Pour l’ancien Premier ministre, qui fut sénateur et dix-huit ans à la tête de la région Poitou-Charentes, c’est cette fonction de président de région qui lui a permis de mieux comprendre la France.
« Président de région, c’est assez idéal, car on est à la fois proche des réalités et en même temps, on peut faire de la stratégie avec les contrats de plan et des projets de long terme, dit-il. On n’est pas dévoré par le court terme comme on peut être dans une fonction gouvernementale. Beaucoup de nos problèmes ne peuvent se régler que quand on a le temps pour ami.
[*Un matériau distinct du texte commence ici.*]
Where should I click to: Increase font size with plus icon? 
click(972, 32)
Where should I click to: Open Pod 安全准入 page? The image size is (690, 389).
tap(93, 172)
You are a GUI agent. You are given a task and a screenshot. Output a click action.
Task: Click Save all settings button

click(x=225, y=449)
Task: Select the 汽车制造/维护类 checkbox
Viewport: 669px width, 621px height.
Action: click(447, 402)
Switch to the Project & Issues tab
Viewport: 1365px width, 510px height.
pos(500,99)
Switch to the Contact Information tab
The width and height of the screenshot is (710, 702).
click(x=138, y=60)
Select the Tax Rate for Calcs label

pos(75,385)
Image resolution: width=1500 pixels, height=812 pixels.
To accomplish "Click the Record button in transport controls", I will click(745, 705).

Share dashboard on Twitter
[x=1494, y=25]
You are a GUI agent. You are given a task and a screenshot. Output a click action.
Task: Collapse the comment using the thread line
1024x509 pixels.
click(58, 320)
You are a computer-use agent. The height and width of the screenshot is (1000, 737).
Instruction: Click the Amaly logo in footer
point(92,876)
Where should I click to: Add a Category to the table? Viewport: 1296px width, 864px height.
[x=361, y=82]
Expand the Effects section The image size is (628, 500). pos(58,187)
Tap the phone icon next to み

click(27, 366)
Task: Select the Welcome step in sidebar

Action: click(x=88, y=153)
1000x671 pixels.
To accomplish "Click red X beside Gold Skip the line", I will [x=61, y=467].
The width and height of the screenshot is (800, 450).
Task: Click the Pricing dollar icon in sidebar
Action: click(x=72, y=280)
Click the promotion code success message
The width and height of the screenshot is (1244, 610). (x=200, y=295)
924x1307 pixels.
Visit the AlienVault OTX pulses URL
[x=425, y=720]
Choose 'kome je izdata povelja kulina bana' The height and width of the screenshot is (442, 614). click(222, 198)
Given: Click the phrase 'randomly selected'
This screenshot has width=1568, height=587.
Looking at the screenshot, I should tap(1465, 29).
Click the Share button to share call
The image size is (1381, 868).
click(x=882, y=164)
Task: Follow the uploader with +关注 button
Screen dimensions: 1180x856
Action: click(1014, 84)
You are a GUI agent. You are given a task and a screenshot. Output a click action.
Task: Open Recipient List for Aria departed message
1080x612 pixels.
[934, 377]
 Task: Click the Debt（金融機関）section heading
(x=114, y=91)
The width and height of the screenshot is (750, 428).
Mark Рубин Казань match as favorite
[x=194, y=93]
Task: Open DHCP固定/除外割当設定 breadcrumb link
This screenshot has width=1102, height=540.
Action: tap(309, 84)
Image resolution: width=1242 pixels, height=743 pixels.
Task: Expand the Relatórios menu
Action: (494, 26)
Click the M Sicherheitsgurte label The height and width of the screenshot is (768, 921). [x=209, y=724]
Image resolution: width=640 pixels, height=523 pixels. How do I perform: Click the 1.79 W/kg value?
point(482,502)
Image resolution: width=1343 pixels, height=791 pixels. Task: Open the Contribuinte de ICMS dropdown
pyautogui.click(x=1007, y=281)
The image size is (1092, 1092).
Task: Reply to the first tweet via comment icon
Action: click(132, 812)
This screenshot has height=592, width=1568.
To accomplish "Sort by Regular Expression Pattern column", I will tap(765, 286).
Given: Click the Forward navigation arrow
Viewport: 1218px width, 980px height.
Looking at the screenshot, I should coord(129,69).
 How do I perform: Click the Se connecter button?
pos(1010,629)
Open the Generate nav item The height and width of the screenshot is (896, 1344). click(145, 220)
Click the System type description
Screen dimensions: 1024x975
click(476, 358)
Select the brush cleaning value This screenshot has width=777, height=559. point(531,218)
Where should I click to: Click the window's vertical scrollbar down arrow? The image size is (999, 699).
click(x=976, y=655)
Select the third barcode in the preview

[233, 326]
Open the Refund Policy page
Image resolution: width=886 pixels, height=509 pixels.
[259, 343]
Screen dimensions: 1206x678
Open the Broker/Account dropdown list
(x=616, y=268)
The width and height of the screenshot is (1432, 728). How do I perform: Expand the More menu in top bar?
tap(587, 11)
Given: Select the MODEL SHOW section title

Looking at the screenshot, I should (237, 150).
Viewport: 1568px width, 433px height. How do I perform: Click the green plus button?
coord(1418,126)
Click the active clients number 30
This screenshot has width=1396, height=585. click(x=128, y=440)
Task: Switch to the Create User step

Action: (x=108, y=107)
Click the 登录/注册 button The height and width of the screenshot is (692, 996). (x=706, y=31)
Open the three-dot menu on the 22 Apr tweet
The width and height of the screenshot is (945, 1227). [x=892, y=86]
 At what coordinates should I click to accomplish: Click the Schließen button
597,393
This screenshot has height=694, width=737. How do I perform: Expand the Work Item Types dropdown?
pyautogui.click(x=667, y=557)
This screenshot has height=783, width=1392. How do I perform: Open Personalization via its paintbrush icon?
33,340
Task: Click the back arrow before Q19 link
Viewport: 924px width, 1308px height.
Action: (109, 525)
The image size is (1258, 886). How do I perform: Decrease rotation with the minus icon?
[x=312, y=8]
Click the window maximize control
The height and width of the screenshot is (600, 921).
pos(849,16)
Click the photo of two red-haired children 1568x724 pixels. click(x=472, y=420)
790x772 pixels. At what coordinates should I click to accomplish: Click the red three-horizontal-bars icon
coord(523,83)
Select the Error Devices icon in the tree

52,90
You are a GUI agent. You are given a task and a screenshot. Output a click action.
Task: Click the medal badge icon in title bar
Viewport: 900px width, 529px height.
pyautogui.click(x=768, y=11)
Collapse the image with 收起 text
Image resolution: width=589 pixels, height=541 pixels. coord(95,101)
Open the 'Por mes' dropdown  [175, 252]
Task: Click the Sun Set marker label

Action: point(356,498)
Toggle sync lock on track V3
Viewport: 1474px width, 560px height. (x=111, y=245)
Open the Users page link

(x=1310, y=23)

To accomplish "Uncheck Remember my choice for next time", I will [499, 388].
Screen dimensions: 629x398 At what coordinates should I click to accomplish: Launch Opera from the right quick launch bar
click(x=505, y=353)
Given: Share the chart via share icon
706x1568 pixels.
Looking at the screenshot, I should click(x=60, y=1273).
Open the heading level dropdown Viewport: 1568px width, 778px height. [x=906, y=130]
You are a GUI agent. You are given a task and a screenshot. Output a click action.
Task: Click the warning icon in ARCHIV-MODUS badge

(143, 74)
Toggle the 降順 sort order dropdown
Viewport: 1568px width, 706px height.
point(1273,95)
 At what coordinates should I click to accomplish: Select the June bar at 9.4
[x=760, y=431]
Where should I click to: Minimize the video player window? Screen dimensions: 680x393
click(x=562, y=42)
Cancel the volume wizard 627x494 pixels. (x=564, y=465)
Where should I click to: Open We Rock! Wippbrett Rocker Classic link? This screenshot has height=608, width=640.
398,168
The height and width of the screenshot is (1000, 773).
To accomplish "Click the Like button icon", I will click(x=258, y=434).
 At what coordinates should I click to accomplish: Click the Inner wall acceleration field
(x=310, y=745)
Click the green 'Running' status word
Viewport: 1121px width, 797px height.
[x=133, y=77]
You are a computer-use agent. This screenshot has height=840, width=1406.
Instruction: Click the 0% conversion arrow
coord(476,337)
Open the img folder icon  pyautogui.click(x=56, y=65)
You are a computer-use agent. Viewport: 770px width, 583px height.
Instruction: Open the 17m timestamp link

Or, souvent, le temps est un adversaire. »
Interrogé sur le cumul des mandats, qui a été mis à l’agenda parlementaire le 14 mars par le groupe Horizons, il s’est montré favorable à l’idée de revenir sur son interdiction, votée par le mandat de François Hollande, en 2014. Mais uniquement pour les maires. « L’homme ou la femme le plus respecté en France, c’est le maire, déclare Jean-Pierre Raffarin. Aujourd’hui, il est exclu de la fabrique de la loi. C’est absurde que lui qui est le plus crédible, qui est le plus proche des gens, qui est là dans les mauvaises et les bonnes nouvelles, qui est au cœur même de la société n’ait pas le droit de siéger à l’Assemblée ou au Sénat. Je pense que le maire doit revenir dans la fabrique de la loi. Le risque majeur, c’est d’avoir deux classes politiques, une nationale et une locale, qui sont au départ déconnectées et ensuite en rivalité. » Selon l’ancien locataire de Matignon, il en est de l’unité du pays que le maire revienne dans son rôle de médiateur dans la République. « La République cassera s’il n’y a pas d’articulation, et le maire est le meilleur médiateur. »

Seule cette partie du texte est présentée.